In the fourth quarter, the Philadelphia Soul began with possession after the turnover on downs was forced by James Romain. Danny Southwick made his debut this week at quarterback for the Soul and would convert a touchdown pass to Jordan Williams. Southwick finished with a 75% completion percentage and a touchdown. I asked particularly about Southwick and was met by praise from both Clint Dolezel and Dan Raudabaugh. Dolezel stated, “That was a great pass. It was in between coverages, good catch. Happy to see, he works hard.” Raudabaugh was happy for his backup, “If anyone studies this game harder than him, I’d love to meet him. He came in, threw some good shots and I know he’s been looking for his opportunity in Philly, worked with coach Dolezel, and he did a great job. I’m proud of him.” Raudabaugh would also comment about Williams on that scoring play, “Jordan Williams is fast. He’s really fast. That’s the type of stuff that, in this game, gets you open or your speed will open other guys up because they have to take more than one guy to cover you.”

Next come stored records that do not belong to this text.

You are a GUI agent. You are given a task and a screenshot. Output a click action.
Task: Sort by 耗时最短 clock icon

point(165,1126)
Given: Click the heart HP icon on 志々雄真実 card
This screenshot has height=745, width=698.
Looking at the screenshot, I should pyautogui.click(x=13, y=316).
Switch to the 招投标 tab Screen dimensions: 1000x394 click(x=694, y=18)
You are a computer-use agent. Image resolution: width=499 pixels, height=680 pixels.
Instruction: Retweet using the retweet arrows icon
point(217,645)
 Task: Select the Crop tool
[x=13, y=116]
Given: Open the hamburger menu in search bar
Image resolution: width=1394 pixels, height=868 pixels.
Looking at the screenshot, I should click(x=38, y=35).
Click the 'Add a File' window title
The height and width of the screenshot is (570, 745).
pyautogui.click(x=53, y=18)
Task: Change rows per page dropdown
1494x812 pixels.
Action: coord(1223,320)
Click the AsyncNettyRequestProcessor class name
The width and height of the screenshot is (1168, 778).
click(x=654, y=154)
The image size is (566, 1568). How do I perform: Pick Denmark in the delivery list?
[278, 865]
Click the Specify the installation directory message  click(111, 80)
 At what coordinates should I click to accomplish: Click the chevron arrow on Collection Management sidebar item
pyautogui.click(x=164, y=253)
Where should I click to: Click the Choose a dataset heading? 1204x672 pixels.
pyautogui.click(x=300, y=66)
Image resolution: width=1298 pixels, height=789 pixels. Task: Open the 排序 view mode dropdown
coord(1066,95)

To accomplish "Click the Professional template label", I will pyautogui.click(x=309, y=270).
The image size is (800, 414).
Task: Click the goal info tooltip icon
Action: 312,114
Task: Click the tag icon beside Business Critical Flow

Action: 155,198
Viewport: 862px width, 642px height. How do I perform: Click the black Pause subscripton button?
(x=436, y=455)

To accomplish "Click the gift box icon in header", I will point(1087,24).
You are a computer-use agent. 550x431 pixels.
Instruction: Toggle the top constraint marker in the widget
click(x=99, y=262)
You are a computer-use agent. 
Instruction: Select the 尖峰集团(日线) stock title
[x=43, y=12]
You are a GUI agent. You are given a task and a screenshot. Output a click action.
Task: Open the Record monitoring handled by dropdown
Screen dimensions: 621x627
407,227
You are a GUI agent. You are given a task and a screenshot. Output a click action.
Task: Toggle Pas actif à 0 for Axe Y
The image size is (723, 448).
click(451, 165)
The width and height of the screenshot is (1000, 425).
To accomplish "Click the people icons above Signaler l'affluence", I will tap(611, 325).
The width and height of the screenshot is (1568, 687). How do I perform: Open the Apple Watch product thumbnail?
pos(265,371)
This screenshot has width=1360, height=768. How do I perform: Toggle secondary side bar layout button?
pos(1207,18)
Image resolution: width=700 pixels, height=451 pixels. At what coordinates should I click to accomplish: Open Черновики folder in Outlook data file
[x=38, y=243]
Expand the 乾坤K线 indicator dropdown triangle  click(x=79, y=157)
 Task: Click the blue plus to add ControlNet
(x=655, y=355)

Some adjustments were made on the offensive side of the football for the Atlantic City Blackjacks as they were finally able to crack the Philadelphia Soul defense. Warren Smith completed a touchdown pass to LaMark Brown. The Soul still led 48-21 and would take back over on offense to add more to the scoreboard. Southwick was able to drive the Soul back into scoring territory again and this time, it was Adrian Ferns backup, Brandon Cottom, who found the endzone. I also asked Adrian Ferns particularly about Cottom, “I’m so proud of my boy, he works his butt off at practice and just to see him transfer that to the field was great.” Clint Dolezel spoke about Cottom’s toughness and durability as a utility player on the team, “in the old school days, you would want a bunch of guys like Cottom when you would play both ways. Definitely pleased with him.” Cottom did line up on the defensive line against the Blackjacks as well, registering a roughing the passer call on Smith.

The Atlantic City Blackjacks would bounce back in this quarter with a rushing touchdown as Warren Smith would scramble. The final score of the game would be 54-29 as the Philadelphia Soul would improve to 4-4 and the Blackjacks would falter to 3-5. The Soul defense even closed on a good note as Sean Daniels collected his first sack of the game with the time running out on Smith. Dwayne Hollis commented on the constant Soul pass rush, “that’s big. Any DB [defensive back] will tell you, if you get that pressure it makes our life a lot easier.”